## EXTRACT
---------------
US Vice President JD Vance addresses the National League of Cities: Congressional City Conference at the Marriott Marquis on March 10, 2025 in Washington, DC.
JD Vance's Drunk History
On June 25, Vice President JD Vance told his audience at the Richard M. Nixon Presidential Library and Museum that Nixon got a bum rap. The uncontested historical record proves otherwise.
The Watergate scandal revealed President Richard Nixon’s contempt for the Constitution and his systematic abuse of power. At the time, it was one of the darkest chapters in US history, resulting in the first-ever resignation of an American president.
But on June 25, Vice President JD Vance told his audience at the Richard M. Nixon Presidential Library and Museum that Nixon got a bum rap. The uncontested historical record proves otherwise. Vance’s contrary view demonstrates the depths to which he and President Donald Trump have taken the country.
“Facts Are Stubborn Things”
---------------
## OBJECTIVE 1
Reproduce the article on JD Vance and Nixon in full, word for word.

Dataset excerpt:
---------------
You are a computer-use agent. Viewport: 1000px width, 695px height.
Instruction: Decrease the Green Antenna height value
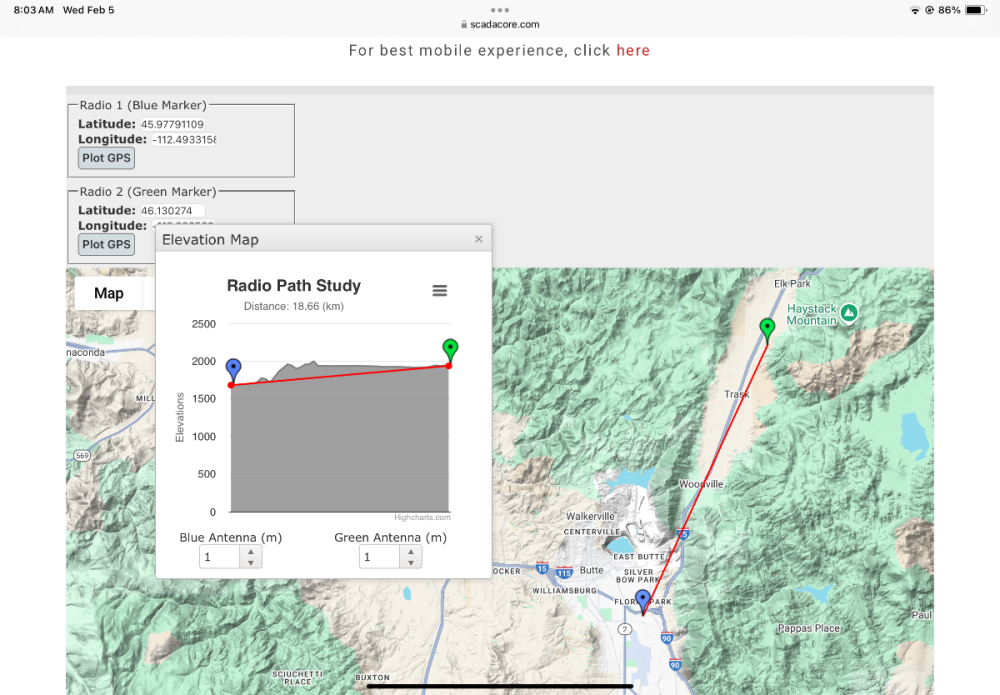[410, 562]
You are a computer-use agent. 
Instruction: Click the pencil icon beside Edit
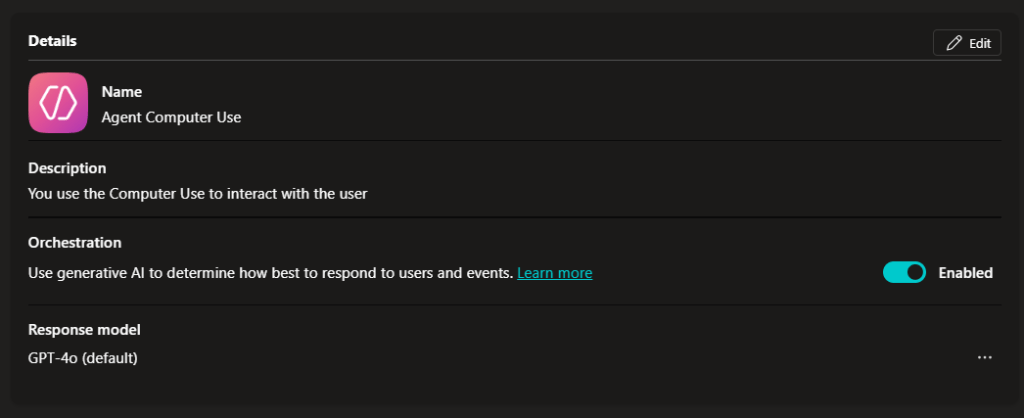[954, 43]
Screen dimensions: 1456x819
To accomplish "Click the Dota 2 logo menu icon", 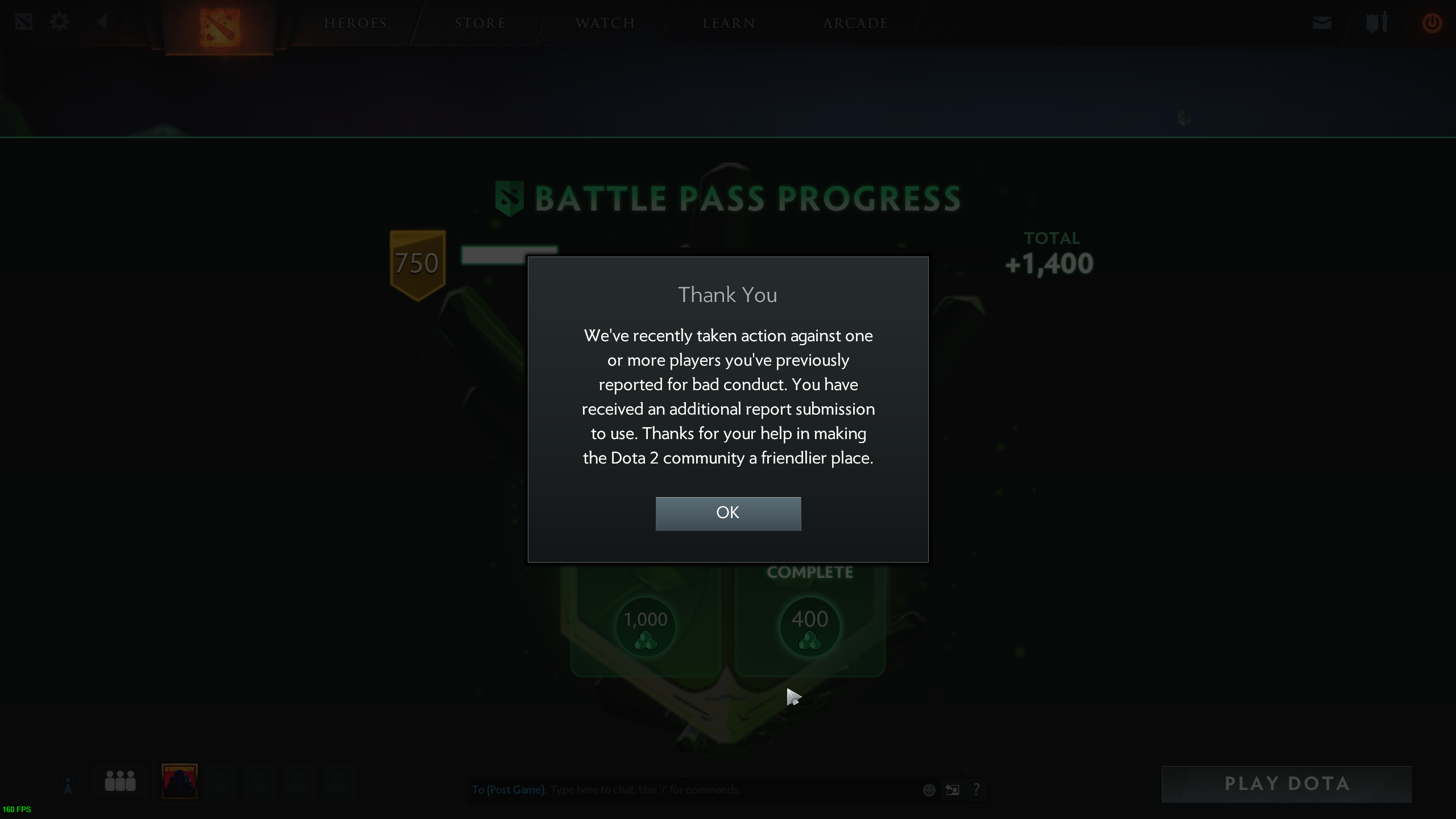I will pyautogui.click(x=23, y=22).
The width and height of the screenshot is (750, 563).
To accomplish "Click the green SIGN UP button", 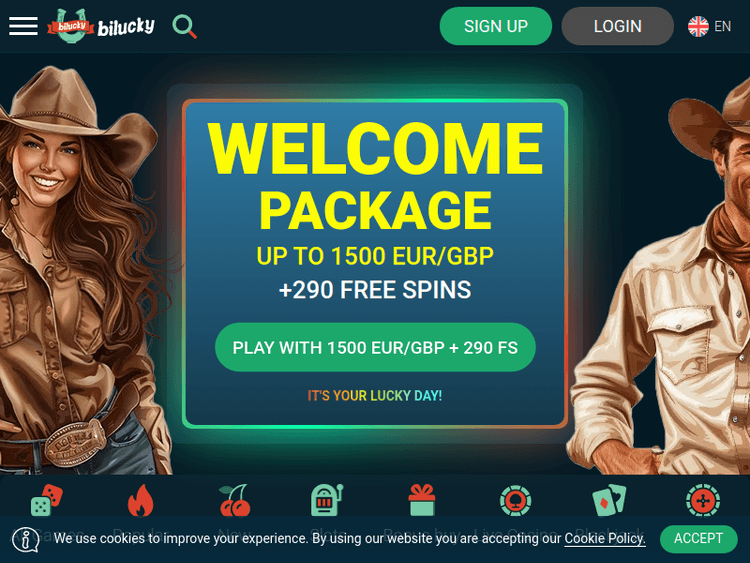I will [496, 26].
---------------
## OBJECTIVE 2
How many lines of the records contain the word "height"? Reply with the number alone.

## COMPLETE ANSWER 1
US Vice President JD Vance addresses the National League of Cities: Congressional City Conference at the Marriott Marquis on March 10, 2025 in Washington, DC.
JD Vance's Drunk History
On June 25, Vice President JD Vance told his audience at the Richard M. Nixon Presidential Library and Museum that Nixon got a bum rap. The uncontested historical record proves otherwise.
The Watergate scandal revealed President Richard Nixon’s contempt for the Constitution and his systematic abuse of power. At the time, it was one of the darkest chapters in US history, resulting in the first-ever resignation of an American president.
But on June 25, Vice President JD Vance told his audience at the Richard M. Nixon Presidential Library and Museum that Nixon got a bum rap. The uncontested historical record proves otherwise. Vance’s contrary view demonstrates the depths to which he and President Donald Trump have taken the country.
“Facts Are Stubborn Things”

## COMPLETE ANSWER 2
3